Recuerdo la primera vez que sentí el vacío en el estómago. Se me cerraban las manos en forma de puños y solo quería contener la pesadilla que me comía desde adentro.

Aprendí a guardar el miedo en mis manos y luego cuando ya no me cabía, lo coloqué en la garganta y ahí se alojó por años.

En la garganta hizo casa y cruelmente, envenenó la fertilidad de mis cuerdas.

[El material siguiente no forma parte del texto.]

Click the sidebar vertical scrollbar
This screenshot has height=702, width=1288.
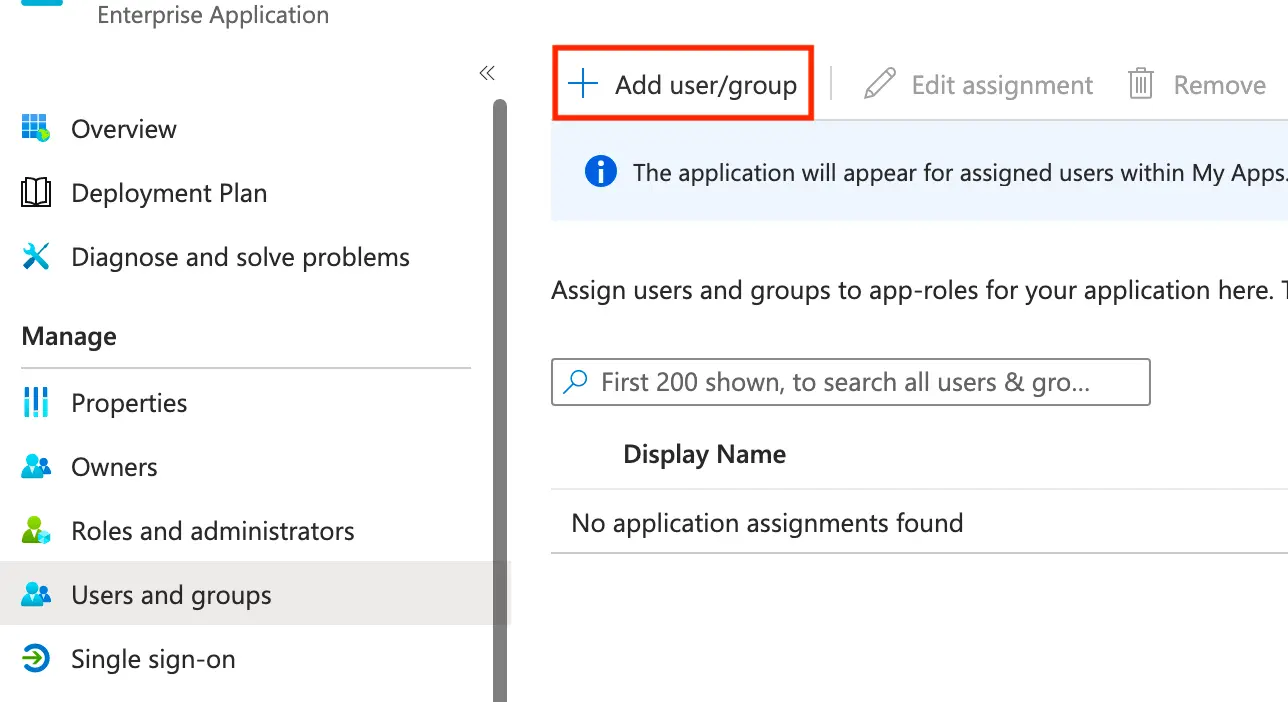click(x=500, y=400)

No escuchaba mi voz. El miedo hacía temblar mi melodía cuando intentaba hacer música. Pero con o sin temblor, la fuerza de querer ser, que me plantó como una semilla en el vientre imposible de mi madre, siempre fue más fuerte.

Cuando crecí, el miedo invadió mi cuerpo, volvió a mis manos, se entroncó en mi garganta, revolvió mi estómago, anudó mi cabeza, entorpeció mis rodillas y nubló mis ojos. Era prisionera. No sé cómo podía moverme.

Ahora que sigo creciendo ya no sé muy bien qué hace. Parece que el miedo mutó y que yo siempre tuve la cura para su insistencia.

El cariño aflojó poco a poco los cimientos endurecidos. Parece que la solidez del amor en mis palabras y en mis manos, puede guiarle.

Doy casa al miedo.

Cuando lo tomo en las mismas manos que lo atraparon por primera vez hace tantos años, y lo miro y me miro, puede existir y no cautivarme. Las llaves han sido siempre mis manos. Quien me ha liberado he sido yo. A puro golpe, a puro karma, a puro amor, a puro respirar desde los pies hasta la coronilla.

Ahora mi miedo y yo volamos entre las nubes y los edificios. No recuerdo la última vez que fui su prisionera, pero si la primera vez que me ayudó a construir un puente.